Task details ::
Copy the lines of the listing that start with the line containing "Find the location of a particular element. The height" and continue through the line containing "This screenshot has height=700, width=700.", replacing "particular" with "specific" and leaving everything else as it is.

Exercise data ::

------------------------

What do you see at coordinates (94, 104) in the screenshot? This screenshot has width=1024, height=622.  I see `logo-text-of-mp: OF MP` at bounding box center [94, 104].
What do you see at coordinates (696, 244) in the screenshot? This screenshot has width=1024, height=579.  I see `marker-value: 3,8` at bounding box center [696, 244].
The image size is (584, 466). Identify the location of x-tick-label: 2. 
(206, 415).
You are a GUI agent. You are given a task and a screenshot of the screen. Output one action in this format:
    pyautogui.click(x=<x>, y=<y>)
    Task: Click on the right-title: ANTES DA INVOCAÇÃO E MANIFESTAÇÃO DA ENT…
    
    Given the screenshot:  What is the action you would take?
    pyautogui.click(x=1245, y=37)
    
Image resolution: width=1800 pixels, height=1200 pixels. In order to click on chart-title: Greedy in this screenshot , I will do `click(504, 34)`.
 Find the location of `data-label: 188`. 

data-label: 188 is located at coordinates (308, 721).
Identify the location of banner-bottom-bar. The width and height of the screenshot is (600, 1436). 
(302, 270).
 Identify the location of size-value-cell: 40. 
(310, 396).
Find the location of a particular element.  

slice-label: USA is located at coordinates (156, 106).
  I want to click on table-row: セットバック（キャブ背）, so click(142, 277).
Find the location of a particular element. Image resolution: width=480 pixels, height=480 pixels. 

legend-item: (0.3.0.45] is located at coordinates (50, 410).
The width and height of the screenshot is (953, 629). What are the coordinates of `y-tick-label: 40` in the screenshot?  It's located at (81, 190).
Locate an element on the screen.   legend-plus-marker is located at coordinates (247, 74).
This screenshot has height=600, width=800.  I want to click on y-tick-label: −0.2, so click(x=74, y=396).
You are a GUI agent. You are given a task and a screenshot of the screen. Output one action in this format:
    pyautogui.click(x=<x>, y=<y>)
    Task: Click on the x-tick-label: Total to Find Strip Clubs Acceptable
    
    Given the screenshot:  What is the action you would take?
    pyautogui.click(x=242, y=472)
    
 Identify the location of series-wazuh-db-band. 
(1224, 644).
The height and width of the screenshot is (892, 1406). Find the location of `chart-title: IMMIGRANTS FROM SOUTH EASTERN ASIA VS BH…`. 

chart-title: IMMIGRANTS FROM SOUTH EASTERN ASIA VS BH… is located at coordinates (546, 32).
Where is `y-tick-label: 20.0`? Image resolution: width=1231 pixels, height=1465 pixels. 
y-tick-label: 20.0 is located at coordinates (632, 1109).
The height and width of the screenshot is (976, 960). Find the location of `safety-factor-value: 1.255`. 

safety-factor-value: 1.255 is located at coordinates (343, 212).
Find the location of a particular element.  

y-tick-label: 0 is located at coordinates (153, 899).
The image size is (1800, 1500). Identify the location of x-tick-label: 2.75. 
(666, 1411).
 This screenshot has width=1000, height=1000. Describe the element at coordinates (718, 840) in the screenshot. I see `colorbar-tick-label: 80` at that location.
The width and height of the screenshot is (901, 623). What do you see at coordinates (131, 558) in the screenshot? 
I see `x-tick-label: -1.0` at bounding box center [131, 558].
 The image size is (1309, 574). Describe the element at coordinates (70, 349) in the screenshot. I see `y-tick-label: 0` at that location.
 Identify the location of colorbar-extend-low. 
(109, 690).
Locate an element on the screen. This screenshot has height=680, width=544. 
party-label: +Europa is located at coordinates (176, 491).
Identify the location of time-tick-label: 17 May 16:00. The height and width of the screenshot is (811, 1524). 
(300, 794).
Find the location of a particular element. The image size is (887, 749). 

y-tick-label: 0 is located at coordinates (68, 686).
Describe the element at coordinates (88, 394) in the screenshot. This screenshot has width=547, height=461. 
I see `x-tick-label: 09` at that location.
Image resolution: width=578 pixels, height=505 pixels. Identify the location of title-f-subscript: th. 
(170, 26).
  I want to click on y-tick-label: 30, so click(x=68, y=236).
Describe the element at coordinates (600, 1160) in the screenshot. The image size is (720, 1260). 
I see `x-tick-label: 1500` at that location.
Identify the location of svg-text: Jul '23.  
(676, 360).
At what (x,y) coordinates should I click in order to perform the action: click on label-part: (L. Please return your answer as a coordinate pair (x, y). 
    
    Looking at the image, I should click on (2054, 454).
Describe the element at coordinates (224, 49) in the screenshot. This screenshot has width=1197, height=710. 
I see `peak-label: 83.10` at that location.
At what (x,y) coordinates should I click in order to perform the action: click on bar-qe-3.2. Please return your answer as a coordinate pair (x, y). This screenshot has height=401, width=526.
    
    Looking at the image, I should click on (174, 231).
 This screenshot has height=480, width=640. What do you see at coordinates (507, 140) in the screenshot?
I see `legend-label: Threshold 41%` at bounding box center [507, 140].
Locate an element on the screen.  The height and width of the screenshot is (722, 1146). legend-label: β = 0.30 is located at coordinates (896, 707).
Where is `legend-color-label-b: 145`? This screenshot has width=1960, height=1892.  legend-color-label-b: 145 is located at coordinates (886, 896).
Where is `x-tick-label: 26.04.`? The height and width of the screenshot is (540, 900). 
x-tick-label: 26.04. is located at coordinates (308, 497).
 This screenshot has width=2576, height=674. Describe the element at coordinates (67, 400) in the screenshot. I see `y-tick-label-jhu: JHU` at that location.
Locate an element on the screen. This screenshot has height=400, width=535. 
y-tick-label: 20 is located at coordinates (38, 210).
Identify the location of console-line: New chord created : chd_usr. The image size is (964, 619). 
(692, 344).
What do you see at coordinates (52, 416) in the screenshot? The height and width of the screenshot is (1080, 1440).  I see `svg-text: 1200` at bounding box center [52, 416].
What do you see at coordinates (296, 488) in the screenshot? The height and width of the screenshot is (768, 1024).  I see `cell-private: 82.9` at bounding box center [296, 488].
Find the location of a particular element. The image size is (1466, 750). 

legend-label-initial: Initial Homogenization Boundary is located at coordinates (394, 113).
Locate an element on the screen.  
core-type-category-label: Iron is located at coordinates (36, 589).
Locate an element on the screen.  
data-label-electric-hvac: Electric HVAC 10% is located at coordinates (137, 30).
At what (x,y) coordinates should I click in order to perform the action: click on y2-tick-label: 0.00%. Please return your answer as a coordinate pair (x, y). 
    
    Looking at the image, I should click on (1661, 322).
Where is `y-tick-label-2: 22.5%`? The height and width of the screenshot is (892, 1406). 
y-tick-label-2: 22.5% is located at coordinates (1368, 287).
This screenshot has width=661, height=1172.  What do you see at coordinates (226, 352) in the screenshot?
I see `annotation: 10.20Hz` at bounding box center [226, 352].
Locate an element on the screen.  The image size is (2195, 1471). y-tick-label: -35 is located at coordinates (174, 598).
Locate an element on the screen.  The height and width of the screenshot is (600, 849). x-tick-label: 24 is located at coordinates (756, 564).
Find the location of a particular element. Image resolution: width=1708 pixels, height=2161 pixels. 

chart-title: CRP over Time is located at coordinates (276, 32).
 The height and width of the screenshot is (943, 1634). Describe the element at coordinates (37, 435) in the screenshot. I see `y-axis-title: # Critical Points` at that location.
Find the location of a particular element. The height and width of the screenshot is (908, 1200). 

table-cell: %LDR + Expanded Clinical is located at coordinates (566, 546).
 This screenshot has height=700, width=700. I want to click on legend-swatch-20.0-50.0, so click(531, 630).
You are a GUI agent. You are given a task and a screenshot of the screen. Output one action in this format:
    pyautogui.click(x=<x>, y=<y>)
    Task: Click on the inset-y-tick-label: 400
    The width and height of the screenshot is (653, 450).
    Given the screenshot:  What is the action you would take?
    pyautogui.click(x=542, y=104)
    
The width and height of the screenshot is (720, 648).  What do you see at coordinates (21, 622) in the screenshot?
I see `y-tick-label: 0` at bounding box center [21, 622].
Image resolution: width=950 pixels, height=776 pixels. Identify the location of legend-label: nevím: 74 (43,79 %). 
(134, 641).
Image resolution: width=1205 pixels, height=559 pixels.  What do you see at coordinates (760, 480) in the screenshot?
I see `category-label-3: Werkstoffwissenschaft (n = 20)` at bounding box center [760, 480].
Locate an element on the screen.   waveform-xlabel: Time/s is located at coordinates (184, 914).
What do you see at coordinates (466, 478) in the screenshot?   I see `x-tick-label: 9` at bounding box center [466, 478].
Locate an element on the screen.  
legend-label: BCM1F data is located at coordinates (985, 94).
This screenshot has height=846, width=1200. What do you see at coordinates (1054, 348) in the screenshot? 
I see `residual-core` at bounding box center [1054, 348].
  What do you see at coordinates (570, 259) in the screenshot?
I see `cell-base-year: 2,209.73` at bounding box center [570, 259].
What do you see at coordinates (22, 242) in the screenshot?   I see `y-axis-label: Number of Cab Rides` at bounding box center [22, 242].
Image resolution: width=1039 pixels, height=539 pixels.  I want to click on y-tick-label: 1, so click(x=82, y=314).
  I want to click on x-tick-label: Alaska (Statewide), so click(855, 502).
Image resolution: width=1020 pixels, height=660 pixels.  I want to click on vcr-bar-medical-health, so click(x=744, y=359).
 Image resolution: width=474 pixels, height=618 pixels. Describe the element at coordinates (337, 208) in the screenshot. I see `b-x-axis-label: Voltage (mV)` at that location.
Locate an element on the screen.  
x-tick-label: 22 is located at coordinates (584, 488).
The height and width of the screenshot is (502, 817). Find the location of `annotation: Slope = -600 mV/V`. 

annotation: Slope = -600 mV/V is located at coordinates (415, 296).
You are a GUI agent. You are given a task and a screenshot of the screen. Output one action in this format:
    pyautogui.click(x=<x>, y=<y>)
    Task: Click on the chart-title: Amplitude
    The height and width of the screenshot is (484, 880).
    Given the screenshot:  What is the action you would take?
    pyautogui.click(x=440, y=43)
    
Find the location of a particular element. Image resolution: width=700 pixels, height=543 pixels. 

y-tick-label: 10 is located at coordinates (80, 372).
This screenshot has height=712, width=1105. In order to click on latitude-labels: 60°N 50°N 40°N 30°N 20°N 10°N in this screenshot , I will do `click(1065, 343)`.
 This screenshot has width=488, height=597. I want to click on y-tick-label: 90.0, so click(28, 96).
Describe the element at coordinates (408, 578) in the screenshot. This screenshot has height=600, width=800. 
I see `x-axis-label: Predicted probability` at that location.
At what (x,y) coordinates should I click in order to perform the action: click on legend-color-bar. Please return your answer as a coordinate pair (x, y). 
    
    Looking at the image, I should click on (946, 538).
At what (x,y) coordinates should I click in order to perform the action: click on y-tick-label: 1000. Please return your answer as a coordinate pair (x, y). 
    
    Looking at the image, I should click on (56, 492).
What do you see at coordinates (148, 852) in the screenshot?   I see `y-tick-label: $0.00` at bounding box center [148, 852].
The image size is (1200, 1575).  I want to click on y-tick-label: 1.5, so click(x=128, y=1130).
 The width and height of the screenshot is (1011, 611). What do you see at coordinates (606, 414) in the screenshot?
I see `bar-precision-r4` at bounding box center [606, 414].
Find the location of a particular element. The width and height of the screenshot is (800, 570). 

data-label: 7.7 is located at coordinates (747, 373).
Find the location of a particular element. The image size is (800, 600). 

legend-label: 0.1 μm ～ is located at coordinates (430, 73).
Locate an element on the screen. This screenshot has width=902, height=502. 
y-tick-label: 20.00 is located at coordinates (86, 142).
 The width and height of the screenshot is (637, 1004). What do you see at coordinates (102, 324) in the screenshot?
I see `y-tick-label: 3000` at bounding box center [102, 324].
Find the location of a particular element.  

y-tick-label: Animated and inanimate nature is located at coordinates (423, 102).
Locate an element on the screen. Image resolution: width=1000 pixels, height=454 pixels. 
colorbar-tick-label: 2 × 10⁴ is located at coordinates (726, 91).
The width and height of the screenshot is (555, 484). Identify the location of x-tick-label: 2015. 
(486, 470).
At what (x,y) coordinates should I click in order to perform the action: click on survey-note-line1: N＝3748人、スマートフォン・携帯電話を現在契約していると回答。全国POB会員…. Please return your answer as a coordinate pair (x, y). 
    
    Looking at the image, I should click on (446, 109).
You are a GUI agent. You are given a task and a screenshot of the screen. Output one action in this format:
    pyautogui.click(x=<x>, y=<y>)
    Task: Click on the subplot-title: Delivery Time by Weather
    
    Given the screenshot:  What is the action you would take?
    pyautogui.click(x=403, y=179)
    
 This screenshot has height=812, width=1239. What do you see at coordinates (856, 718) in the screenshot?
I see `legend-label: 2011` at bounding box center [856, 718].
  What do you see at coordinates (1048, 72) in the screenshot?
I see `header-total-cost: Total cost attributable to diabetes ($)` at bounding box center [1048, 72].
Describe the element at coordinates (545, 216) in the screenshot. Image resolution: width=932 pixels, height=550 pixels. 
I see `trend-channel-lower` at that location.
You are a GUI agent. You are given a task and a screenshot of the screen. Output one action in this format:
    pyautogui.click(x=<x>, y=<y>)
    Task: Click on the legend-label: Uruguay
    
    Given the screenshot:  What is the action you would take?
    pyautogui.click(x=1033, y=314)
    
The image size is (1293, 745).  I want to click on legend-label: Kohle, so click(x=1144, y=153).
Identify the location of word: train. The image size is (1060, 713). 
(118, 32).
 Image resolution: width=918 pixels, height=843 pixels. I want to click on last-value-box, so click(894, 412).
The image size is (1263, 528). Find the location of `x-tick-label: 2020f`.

------------------------

Response area ::
Find the location of a specific element. The height and width of the screenshot is (908, 1200). 

table-cell: %LDR + Expanded Clinical is located at coordinates (566, 546).
 This screenshot has height=700, width=700. I want to click on legend-swatch-20.0-50.0, so click(531, 630).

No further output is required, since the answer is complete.